▸ SUPPLIED TEXT
May 28, 2009
Designers collaborate on huge Yakima infill project
By DANIEL STETTLER, RAY JOHNSTON and MARK WARD
Special to the Journal
Stettler Design, Johnston Architects and Urbanadd are collaborating on the master plan for the Yakima Mill Pond District, a 212-acre urban infill project in Yakima. The design team is aiming to create one of the first sustainable neighborhoods in the state to be part of the LEED for Neighborhood Development program. The plan integrates multiple uses in a non-zoning-based strategy that encourages diversity and capitalizes on the social equity of adjacent neighborhoods.
The team’s vision also maintains that pedestrians, bicyclists and automobiles must be able to use the site simultaneously; the site’s circulation scheme doesn’t serve one mode at the expense of the others. As a distinctive neighborhood centered on the historic flow of water through the site, the Mill Pond District will accommodate public amenities that draw visitors to downtown Yakima and contribute to the health of hotels, restaurants, small businesses and other private enterprises such as the historic Capitol Theatre.
In 2005, Boise Cascade closed its plywood mill at the northern entrance to Yakima along Interstate 82. This caused hundreds of local workers to lose their jobs and left a 212-acre blight in the urban fabric of the city. The site, adjacent to the Northeast Yakima neighborhood, has since been purchased by a private development group from Oregon and represents a once-in-a-generation opportunity to reshape the image and economic competitiveness of the Yakima Valley.

▸ REQUIREMENT 1
According to the article on the Yakima Mill Pond District, which company closed its plywood mill at the northern entrance to Yakima in 2005?
▸ REQUIREMENT 2
Rewrite the dataset rows from the line with "Tap the kitchen" to the line with "Pick the folded", both included, with their requests, and multiply each coordinate in the answers by 1.45, rounding to whole numbers with halves rounded up.

Rows from a dataset

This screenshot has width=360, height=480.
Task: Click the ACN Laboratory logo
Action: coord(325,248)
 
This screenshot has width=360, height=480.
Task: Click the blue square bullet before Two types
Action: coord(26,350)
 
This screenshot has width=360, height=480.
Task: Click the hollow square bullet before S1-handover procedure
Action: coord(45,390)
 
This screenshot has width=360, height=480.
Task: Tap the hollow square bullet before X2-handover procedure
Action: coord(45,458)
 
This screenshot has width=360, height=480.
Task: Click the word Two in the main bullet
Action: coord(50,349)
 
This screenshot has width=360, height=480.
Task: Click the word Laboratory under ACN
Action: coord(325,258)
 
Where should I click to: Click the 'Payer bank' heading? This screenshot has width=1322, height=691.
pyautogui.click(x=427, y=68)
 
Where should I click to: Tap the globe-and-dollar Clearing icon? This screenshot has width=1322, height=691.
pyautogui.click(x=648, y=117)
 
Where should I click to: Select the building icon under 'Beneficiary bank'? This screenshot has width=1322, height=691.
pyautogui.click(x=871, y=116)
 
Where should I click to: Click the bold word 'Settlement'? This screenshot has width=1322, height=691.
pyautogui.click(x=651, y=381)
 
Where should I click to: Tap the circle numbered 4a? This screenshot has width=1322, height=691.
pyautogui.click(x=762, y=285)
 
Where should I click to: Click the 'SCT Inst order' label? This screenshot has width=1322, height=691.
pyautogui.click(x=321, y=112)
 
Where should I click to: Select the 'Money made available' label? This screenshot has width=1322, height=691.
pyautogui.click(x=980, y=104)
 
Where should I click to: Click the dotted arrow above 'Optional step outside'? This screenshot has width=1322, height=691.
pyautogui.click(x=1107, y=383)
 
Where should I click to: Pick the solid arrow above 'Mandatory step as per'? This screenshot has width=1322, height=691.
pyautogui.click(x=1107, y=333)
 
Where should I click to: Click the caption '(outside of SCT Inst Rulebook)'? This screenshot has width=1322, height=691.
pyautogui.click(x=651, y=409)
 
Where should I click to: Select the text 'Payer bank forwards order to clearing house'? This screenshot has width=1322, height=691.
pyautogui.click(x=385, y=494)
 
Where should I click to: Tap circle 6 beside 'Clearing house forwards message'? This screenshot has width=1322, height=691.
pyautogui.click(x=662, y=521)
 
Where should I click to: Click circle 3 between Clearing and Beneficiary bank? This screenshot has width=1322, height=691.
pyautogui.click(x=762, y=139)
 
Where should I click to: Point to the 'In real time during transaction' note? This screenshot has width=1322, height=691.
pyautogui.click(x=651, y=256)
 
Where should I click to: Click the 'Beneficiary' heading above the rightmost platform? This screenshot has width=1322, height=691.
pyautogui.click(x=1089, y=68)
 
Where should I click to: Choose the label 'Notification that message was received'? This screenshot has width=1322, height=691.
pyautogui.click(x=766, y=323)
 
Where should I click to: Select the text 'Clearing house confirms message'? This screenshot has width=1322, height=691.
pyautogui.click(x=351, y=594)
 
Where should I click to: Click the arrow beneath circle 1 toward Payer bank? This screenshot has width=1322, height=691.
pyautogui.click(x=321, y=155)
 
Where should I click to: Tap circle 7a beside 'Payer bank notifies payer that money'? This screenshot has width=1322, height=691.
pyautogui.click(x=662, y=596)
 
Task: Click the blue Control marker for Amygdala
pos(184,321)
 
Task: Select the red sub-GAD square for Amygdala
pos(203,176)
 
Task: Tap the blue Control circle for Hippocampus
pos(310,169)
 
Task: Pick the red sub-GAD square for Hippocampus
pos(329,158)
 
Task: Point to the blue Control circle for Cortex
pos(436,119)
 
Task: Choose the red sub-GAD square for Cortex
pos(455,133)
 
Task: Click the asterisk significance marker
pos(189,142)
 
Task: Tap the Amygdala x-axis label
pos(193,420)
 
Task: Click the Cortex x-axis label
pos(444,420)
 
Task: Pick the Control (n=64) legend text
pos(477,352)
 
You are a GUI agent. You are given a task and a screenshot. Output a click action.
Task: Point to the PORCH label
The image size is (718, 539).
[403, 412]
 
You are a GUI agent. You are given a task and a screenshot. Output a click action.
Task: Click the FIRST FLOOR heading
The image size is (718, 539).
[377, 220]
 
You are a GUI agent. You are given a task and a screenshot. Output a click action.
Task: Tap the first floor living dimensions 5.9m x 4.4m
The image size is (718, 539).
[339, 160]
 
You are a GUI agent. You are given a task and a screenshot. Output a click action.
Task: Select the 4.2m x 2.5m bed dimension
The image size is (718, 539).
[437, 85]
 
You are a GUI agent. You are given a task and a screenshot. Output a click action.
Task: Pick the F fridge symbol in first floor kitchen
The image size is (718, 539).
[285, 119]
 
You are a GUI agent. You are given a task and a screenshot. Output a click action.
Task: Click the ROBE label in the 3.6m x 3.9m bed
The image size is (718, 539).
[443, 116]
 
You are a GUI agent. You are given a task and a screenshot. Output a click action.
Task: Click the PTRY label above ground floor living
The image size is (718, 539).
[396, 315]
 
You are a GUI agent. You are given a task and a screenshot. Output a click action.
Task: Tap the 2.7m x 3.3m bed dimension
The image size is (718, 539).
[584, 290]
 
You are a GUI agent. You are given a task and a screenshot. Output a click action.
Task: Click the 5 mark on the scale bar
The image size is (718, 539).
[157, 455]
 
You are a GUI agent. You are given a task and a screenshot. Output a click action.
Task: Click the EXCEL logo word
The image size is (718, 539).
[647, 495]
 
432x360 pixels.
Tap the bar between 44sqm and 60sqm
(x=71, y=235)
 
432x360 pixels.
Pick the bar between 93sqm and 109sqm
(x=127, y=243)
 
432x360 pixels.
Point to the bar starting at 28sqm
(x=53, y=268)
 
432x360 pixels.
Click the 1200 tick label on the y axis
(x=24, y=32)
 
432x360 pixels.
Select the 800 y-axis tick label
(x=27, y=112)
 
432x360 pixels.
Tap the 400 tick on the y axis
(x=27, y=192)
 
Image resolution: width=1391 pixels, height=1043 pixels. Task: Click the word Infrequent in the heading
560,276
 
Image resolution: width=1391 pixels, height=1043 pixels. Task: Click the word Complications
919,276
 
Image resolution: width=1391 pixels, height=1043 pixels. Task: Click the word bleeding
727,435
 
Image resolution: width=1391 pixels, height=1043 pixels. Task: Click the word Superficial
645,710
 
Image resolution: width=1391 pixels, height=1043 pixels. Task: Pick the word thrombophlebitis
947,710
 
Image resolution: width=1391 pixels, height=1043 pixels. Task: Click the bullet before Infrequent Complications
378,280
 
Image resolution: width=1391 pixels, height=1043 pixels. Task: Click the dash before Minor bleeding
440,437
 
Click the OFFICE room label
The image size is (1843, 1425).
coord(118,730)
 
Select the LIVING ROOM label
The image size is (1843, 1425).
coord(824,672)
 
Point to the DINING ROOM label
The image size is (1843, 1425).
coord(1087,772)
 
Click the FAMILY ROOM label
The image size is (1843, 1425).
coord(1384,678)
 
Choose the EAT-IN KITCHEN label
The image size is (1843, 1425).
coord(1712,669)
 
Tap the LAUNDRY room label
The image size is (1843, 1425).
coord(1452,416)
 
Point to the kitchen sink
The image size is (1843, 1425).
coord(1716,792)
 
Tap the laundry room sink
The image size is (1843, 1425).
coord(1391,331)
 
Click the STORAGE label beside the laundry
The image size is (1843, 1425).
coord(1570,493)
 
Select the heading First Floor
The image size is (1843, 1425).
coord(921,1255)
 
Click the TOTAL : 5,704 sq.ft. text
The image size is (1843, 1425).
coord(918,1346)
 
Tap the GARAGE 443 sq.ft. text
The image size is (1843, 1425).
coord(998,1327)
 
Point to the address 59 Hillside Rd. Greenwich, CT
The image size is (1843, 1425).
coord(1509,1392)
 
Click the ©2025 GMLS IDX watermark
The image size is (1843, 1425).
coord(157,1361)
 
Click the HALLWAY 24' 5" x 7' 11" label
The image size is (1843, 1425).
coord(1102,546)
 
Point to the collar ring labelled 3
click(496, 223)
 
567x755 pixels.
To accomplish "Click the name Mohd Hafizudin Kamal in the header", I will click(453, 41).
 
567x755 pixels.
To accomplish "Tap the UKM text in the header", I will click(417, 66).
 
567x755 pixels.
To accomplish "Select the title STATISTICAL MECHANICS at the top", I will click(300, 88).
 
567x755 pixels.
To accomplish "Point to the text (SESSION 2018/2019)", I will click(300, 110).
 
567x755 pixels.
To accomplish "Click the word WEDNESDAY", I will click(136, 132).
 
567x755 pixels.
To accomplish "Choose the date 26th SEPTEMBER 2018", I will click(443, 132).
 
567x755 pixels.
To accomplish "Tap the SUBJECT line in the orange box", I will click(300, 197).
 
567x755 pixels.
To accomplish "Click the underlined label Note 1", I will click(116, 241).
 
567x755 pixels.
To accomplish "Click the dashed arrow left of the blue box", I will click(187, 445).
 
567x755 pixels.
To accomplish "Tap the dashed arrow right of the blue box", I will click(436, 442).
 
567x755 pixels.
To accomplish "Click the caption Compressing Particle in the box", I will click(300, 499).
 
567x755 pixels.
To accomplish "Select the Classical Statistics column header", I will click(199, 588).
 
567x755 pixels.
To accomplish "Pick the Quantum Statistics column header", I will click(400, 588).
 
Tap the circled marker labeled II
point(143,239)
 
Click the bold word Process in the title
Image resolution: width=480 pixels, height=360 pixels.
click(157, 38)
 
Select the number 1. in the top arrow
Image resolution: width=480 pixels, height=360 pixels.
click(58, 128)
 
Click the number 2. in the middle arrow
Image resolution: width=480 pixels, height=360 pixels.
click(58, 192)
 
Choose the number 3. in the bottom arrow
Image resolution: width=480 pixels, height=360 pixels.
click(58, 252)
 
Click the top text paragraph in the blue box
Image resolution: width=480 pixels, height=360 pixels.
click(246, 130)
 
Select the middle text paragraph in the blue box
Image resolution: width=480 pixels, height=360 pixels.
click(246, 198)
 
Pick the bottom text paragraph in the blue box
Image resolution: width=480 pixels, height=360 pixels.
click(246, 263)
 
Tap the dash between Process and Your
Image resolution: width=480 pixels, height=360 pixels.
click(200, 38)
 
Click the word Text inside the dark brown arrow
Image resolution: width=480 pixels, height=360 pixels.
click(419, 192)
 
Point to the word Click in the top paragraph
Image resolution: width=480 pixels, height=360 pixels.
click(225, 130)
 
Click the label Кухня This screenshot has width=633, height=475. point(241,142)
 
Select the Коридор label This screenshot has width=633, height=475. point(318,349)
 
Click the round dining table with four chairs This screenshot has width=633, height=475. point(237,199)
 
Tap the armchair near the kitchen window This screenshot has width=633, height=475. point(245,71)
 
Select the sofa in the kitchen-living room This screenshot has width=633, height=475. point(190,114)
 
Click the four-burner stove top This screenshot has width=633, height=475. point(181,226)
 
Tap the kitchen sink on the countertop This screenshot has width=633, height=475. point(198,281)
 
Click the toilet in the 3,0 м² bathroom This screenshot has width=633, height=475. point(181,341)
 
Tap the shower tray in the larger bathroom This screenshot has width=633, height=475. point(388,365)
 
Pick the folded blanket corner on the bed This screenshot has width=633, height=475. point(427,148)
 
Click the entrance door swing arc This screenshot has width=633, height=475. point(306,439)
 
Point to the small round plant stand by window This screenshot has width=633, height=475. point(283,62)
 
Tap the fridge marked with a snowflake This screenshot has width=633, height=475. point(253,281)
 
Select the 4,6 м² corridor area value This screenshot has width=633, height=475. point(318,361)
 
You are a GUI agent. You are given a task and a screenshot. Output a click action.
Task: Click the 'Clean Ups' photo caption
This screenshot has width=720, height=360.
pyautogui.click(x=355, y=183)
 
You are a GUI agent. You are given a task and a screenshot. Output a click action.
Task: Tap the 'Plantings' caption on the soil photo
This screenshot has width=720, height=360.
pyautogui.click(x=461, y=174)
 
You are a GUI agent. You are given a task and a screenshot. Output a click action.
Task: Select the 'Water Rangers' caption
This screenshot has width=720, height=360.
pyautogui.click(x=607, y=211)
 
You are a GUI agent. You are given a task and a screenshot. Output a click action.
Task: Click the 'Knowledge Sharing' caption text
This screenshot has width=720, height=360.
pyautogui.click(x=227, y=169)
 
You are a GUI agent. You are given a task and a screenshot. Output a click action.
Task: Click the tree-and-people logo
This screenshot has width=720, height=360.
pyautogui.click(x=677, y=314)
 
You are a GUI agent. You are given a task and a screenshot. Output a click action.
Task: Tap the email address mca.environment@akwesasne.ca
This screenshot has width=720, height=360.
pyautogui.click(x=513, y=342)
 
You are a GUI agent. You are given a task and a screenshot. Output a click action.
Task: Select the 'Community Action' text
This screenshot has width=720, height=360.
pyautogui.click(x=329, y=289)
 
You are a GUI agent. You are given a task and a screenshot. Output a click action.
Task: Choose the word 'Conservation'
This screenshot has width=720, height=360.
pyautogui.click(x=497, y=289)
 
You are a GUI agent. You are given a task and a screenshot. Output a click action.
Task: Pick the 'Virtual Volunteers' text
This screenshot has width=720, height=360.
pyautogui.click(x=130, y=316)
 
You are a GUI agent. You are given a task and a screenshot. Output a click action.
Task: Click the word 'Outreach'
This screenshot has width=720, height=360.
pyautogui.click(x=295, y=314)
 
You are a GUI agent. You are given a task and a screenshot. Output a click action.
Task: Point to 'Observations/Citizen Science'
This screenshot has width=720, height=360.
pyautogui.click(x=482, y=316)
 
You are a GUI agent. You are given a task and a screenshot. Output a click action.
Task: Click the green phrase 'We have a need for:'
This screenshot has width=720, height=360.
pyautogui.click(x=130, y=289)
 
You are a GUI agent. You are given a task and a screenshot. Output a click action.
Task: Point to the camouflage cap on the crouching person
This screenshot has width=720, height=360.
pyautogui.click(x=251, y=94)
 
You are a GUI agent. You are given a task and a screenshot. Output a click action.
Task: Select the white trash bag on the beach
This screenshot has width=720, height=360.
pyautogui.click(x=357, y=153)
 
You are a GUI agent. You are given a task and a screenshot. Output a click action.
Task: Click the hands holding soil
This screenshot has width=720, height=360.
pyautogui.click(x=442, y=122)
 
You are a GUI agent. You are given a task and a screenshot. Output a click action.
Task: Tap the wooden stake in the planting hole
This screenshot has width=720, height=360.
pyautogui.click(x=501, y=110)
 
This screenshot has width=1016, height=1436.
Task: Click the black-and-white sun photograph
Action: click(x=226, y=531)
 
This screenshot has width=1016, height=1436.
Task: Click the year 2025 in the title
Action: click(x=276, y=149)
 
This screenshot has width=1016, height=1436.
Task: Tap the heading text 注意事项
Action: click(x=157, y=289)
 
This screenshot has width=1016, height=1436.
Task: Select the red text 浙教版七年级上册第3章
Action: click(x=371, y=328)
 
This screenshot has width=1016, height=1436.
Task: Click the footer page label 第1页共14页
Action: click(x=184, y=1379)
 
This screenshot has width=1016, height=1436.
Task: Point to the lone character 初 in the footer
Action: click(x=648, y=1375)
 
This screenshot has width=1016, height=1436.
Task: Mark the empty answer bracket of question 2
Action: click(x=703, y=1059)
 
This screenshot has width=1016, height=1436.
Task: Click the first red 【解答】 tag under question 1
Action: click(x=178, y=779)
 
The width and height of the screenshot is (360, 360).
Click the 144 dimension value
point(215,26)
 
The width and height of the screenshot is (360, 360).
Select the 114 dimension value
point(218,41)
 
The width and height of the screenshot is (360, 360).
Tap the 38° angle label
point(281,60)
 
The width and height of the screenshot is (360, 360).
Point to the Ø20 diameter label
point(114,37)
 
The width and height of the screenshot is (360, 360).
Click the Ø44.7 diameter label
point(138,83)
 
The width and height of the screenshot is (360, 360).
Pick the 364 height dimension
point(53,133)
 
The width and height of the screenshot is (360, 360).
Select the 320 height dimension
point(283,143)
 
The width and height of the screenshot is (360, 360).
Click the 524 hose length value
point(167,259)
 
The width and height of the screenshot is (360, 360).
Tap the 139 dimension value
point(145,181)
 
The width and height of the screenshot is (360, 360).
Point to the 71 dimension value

▸ FINAL RESULT 1
Boise Cascade

▸ FINAL RESULT 2
Tap the kitchen sink on the countertop This screenshot has width=633, height=475. point(287,407)
 
Click the toilet in the 3,0 м² bathroom This screenshot has width=633, height=475. point(262,494)
 
Tap the shower tray in the larger bathroom This screenshot has width=633, height=475. point(563,529)
 
Pick the folded blanket corner on the bed This screenshot has width=633, height=475. point(619,215)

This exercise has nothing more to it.